_Written request_. From the items below, pull out every line that contains the string "entry", matching its case exactly.

Stored items from a collection:
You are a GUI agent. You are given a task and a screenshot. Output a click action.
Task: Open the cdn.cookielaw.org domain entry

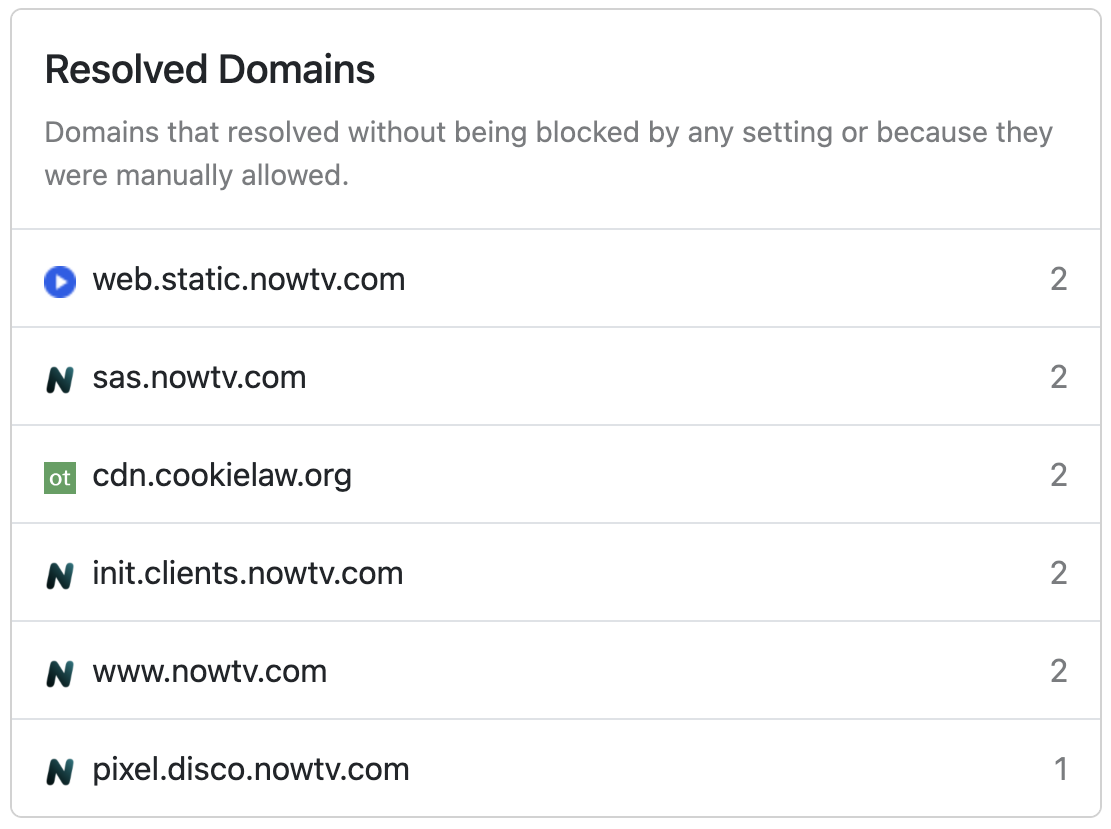pyautogui.click(x=222, y=475)
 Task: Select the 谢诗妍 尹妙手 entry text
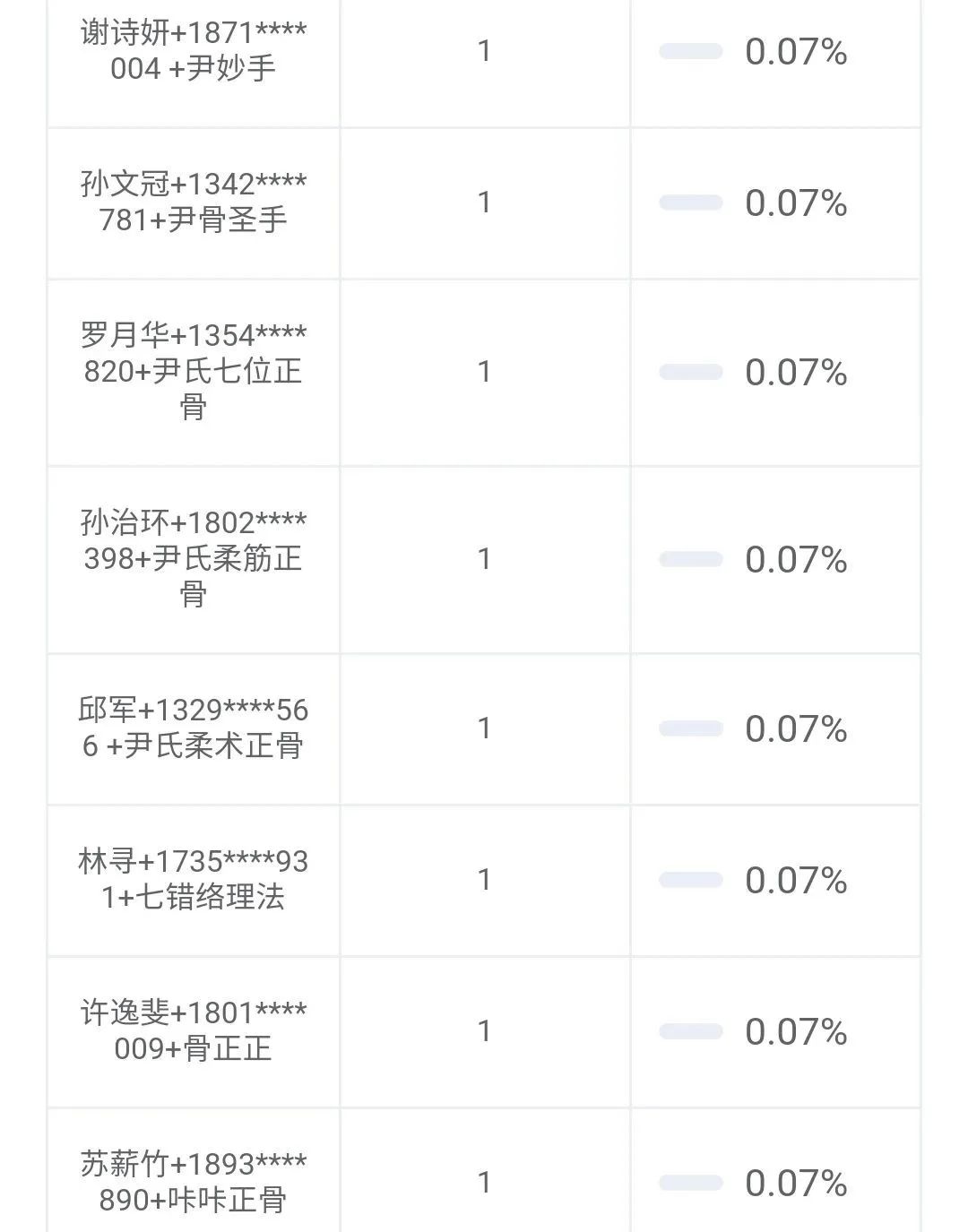[x=193, y=50]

_Answer to this problem_.
Task: Open the cdn.cookielaw.org domain entry
 Task: Select the 谢诗妍 尹妙手 entry text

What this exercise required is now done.